YOUR OBJECTIVE >> Copy out every one of these records again, with no changes at all.

Entries for locating words and elements >>
────────────────────
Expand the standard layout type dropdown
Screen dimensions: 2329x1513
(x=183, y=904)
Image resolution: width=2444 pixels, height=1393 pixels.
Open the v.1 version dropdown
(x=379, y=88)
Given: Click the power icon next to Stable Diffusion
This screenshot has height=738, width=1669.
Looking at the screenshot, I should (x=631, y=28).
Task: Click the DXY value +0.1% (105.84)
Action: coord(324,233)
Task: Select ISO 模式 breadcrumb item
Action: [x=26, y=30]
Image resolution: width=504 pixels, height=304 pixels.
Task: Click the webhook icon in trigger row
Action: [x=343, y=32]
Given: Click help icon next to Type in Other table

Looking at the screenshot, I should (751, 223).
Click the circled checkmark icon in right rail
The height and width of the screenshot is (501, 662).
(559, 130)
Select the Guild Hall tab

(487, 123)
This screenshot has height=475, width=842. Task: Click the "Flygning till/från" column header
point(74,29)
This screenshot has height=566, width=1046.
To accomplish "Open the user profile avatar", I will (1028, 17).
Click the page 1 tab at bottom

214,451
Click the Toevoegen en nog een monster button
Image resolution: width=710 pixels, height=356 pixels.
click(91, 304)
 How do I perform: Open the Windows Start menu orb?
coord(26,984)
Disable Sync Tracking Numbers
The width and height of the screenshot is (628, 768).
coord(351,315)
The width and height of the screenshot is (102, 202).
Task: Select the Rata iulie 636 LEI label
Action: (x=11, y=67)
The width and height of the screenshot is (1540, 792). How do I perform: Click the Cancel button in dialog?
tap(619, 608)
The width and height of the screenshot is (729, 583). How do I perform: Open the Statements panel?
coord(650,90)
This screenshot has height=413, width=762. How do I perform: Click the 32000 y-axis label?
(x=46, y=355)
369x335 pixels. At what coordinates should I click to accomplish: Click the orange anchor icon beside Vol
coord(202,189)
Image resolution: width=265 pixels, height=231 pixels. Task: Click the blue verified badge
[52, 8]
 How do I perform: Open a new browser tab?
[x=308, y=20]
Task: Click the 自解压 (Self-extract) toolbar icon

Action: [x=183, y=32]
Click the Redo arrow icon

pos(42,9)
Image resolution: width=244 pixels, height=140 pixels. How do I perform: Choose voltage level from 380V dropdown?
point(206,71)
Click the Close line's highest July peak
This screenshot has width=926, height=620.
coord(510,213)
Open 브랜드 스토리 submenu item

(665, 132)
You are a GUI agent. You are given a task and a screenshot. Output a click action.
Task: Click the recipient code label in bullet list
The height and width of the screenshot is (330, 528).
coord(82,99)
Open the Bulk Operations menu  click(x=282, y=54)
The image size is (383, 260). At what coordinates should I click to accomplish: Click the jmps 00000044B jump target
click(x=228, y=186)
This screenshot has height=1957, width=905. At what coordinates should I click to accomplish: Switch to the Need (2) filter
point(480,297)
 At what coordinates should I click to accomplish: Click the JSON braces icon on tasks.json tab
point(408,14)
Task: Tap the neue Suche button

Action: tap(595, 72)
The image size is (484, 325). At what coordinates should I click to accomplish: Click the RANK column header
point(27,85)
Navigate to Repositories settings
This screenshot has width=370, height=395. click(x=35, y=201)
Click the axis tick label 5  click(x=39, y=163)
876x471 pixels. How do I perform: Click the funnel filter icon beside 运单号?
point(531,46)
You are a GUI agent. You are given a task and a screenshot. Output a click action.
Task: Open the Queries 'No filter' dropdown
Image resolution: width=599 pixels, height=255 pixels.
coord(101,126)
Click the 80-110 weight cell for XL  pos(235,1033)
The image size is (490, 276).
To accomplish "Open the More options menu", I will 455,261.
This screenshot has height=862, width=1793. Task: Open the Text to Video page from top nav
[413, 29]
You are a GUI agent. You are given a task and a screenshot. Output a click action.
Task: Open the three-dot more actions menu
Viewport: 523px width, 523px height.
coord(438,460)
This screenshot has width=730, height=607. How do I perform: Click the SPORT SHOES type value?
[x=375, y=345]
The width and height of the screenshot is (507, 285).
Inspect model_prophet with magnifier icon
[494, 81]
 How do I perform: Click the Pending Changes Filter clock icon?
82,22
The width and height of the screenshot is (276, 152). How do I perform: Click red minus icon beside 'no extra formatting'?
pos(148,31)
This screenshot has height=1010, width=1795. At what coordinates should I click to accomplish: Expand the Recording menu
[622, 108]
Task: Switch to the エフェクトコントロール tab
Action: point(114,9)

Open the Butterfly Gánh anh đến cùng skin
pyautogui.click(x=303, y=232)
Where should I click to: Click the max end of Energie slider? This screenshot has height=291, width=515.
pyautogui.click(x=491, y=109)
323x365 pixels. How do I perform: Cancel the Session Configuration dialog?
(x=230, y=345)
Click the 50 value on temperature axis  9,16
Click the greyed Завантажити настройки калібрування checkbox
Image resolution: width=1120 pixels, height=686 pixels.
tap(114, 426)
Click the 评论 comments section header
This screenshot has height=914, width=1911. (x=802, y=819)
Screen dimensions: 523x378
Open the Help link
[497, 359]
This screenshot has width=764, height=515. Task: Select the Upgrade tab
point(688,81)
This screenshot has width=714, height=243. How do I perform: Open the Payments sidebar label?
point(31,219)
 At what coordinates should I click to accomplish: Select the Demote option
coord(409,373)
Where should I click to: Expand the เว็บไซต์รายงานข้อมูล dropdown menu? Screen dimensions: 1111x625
────────────────────
FINAL RESULT >>
Expand the standard layout type dropdown
Screen dimensions: 2329x1513
(x=183, y=904)
Image resolution: width=2444 pixels, height=1393 pixels.
Open the v.1 version dropdown
(x=379, y=88)
Given: Click the power icon next to Stable Diffusion
This screenshot has height=738, width=1669.
Looking at the screenshot, I should (x=631, y=28).
Task: Click the DXY value +0.1% (105.84)
Action: coord(324,233)
Task: Select ISO 模式 breadcrumb item
Action: [x=26, y=30]
Image resolution: width=504 pixels, height=304 pixels.
Task: Click the webhook icon in trigger row
Action: [x=343, y=32]
Given: Click help icon next to Type in Other table

Looking at the screenshot, I should (751, 223).
Click the circled checkmark icon in right rail
The height and width of the screenshot is (501, 662).
(559, 130)
Select the Guild Hall tab

(487, 123)
This screenshot has height=475, width=842. Task: Click the "Flygning till/från" column header
point(74,29)
This screenshot has height=566, width=1046.
To accomplish "Open the user profile avatar", I will (1028, 17).
Click the page 1 tab at bottom

214,451
Click the Toevoegen en nog een monster button
Image resolution: width=710 pixels, height=356 pixels.
click(91, 304)
 How do I perform: Open the Windows Start menu orb?
coord(26,984)
Disable Sync Tracking Numbers
The width and height of the screenshot is (628, 768).
coord(351,315)
The width and height of the screenshot is (102, 202).
Task: Select the Rata iulie 636 LEI label
Action: (x=11, y=67)
The width and height of the screenshot is (1540, 792). How do I perform: Click the Cancel button in dialog?
tap(619, 608)
The width and height of the screenshot is (729, 583). How do I perform: Open the Statements panel?
coord(650,90)
This screenshot has height=413, width=762. How do I perform: Click the 32000 y-axis label?
(x=46, y=355)
369x335 pixels. At what coordinates should I click to accomplish: Click the orange anchor icon beside Vol
coord(202,189)
Image resolution: width=265 pixels, height=231 pixels. Task: Click the blue verified badge
[52, 8]
 How do I perform: Open a new browser tab?
[x=308, y=20]
Task: Click the 自解压 (Self-extract) toolbar icon

Action: [x=183, y=32]
Click the Redo arrow icon

pos(42,9)
Image resolution: width=244 pixels, height=140 pixels. How do I perform: Choose voltage level from 380V dropdown?
point(206,71)
Click the Close line's highest July peak
This screenshot has width=926, height=620.
coord(510,213)
Open 브랜드 스토리 submenu item

(665, 132)
You are a GUI agent. You are given a task and a screenshot. Output a click action.
Task: Click the recipient code label in bullet list
The height and width of the screenshot is (330, 528).
coord(82,99)
Open the Bulk Operations menu  click(x=282, y=54)
The image size is (383, 260). At what coordinates should I click to accomplish: Click the jmps 00000044B jump target
click(x=228, y=186)
This screenshot has height=1957, width=905. At what coordinates should I click to accomplish: Switch to the Need (2) filter
point(480,297)
 At what coordinates should I click to accomplish: Click the JSON braces icon on tasks.json tab
point(408,14)
Task: Tap the neue Suche button

Action: tap(595, 72)
The image size is (484, 325). At what coordinates should I click to accomplish: Click the RANK column header
point(27,85)
Navigate to Repositories settings
This screenshot has width=370, height=395. click(x=35, y=201)
Click the axis tick label 5  click(x=39, y=163)
876x471 pixels. How do I perform: Click the funnel filter icon beside 运单号?
point(531,46)
You are a GUI agent. You are given a task and a screenshot. Output a click action.
Task: Open the Queries 'No filter' dropdown
Image resolution: width=599 pixels, height=255 pixels.
coord(101,126)
Click the 80-110 weight cell for XL  pos(235,1033)
The image size is (490, 276).
To accomplish "Open the More options menu", I will 455,261.
This screenshot has height=862, width=1793. Task: Open the Text to Video page from top nav
[413, 29]
You are a GUI agent. You are given a task and a screenshot. Output a click action.
Task: Open the three-dot more actions menu
Viewport: 523px width, 523px height.
coord(438,460)
This screenshot has width=730, height=607. How do I perform: Click the SPORT SHOES type value?
[x=375, y=345]
The width and height of the screenshot is (507, 285).
Inspect model_prophet with magnifier icon
[494, 81]
 How do I perform: Click the Pending Changes Filter clock icon?
82,22
The width and height of the screenshot is (276, 152). How do I perform: Click red minus icon beside 'no extra formatting'?
pos(148,31)
This screenshot has height=1010, width=1795. At what coordinates should I click to accomplish: Expand the Recording menu
[622, 108]
Task: Switch to the エフェクトコントロール tab
Action: point(114,9)

Open the Butterfly Gánh anh đến cùng skin
pyautogui.click(x=303, y=232)
Where should I click to: Click the max end of Energie slider? This screenshot has height=291, width=515.
pyautogui.click(x=491, y=109)
323x365 pixels. How do I perform: Cancel the Session Configuration dialog?
(x=230, y=345)
Click the 50 value on temperature axis  9,16
Click the greyed Завантажити настройки калібрування checkbox
Image resolution: width=1120 pixels, height=686 pixels.
tap(114, 426)
Click the 评论 comments section header
This screenshot has height=914, width=1911. (x=802, y=819)
Screen dimensions: 523x378
Open the Help link
[497, 359]
This screenshot has width=764, height=515. Task: Select the Upgrade tab
point(688,81)
This screenshot has width=714, height=243. How do I perform: Open the Payments sidebar label?
point(31,219)
 At what coordinates should I click to accomplish: Select the Demote option
coord(409,373)
Where should I click to: Expand the เว็บไซต์รายงานข้อมูล dropdown menu? Screen dimensions: 1111x625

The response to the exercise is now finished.